== Task directions ==
When the line with "Given: Open the @PapiTrumpo handle link" is reached, include it and stop; before that, copy each line of the listing exactly from the first.

(Records shown)

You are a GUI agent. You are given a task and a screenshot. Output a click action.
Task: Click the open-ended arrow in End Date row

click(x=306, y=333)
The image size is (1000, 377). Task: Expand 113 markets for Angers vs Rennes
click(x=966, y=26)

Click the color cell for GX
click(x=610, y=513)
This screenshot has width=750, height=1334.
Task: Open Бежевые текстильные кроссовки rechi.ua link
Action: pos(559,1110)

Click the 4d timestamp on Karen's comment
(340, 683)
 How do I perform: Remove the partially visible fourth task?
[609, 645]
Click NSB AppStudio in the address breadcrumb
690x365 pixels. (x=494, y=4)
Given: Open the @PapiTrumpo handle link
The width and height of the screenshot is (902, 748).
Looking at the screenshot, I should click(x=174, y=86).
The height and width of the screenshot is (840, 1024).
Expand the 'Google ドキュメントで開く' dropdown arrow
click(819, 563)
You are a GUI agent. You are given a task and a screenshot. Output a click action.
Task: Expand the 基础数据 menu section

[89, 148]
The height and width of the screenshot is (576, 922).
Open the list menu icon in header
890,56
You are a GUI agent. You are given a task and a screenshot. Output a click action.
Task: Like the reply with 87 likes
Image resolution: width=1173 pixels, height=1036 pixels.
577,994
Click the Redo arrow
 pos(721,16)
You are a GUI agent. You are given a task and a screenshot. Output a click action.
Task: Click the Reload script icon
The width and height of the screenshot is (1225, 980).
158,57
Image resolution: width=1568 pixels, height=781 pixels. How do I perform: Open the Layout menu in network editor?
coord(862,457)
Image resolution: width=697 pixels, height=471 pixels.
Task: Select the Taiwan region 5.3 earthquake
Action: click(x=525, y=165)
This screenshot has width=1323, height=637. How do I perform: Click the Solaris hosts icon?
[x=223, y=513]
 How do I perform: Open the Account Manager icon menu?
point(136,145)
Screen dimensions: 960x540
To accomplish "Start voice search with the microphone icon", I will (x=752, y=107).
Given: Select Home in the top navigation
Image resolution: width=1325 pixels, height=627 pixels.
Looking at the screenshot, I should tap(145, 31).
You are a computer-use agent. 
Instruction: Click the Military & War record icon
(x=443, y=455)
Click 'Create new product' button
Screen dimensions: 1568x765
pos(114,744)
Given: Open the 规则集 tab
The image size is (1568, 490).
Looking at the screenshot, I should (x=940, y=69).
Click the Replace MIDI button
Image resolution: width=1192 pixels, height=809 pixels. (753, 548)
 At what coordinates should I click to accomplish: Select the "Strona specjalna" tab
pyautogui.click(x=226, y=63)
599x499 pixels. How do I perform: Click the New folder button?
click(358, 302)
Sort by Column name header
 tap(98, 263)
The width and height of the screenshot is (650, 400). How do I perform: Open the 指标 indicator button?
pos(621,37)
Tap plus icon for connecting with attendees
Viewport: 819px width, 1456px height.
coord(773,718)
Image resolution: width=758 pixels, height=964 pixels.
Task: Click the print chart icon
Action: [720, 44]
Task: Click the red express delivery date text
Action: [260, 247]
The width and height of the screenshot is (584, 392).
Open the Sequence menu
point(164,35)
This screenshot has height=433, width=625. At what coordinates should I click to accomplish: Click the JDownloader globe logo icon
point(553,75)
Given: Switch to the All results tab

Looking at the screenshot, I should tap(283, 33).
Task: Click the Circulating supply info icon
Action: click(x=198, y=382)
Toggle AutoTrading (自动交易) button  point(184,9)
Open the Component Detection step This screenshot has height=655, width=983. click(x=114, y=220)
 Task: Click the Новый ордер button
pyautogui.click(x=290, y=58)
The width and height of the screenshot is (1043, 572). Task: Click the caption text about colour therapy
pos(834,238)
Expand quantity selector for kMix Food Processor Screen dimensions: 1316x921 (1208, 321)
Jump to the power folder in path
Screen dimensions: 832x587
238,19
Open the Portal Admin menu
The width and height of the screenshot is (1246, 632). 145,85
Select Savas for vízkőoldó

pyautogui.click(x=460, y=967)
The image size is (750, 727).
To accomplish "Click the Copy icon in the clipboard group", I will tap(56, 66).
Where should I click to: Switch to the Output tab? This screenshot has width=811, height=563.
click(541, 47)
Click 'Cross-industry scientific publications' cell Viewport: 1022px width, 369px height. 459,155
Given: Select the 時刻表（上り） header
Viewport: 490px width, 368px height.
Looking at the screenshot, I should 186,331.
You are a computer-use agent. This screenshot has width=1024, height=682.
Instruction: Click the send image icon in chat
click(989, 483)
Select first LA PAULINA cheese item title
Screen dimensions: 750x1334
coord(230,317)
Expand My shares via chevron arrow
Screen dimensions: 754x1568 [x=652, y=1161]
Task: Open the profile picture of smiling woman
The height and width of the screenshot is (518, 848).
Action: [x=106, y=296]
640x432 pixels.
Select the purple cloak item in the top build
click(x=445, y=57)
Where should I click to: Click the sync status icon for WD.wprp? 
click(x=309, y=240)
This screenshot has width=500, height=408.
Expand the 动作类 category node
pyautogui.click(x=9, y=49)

(End Records shown)

== Response for this exercise ==
You are a GUI agent. You are given a task and a screenshot. Output a click action.
Task: Click the open-ended arrow in End Date row

click(x=306, y=333)
The image size is (1000, 377). Task: Expand 113 markets for Angers vs Rennes
click(x=966, y=26)

Click the color cell for GX
click(x=610, y=513)
This screenshot has width=750, height=1334.
Task: Open Бежевые текстильные кроссовки rechi.ua link
Action: pos(559,1110)

Click the 4d timestamp on Karen's comment
(340, 683)
 How do I perform: Remove the partially visible fourth task?
[609, 645]
Click NSB AppStudio in the address breadcrumb
690x365 pixels. (x=494, y=4)
Given: Open the @PapiTrumpo handle link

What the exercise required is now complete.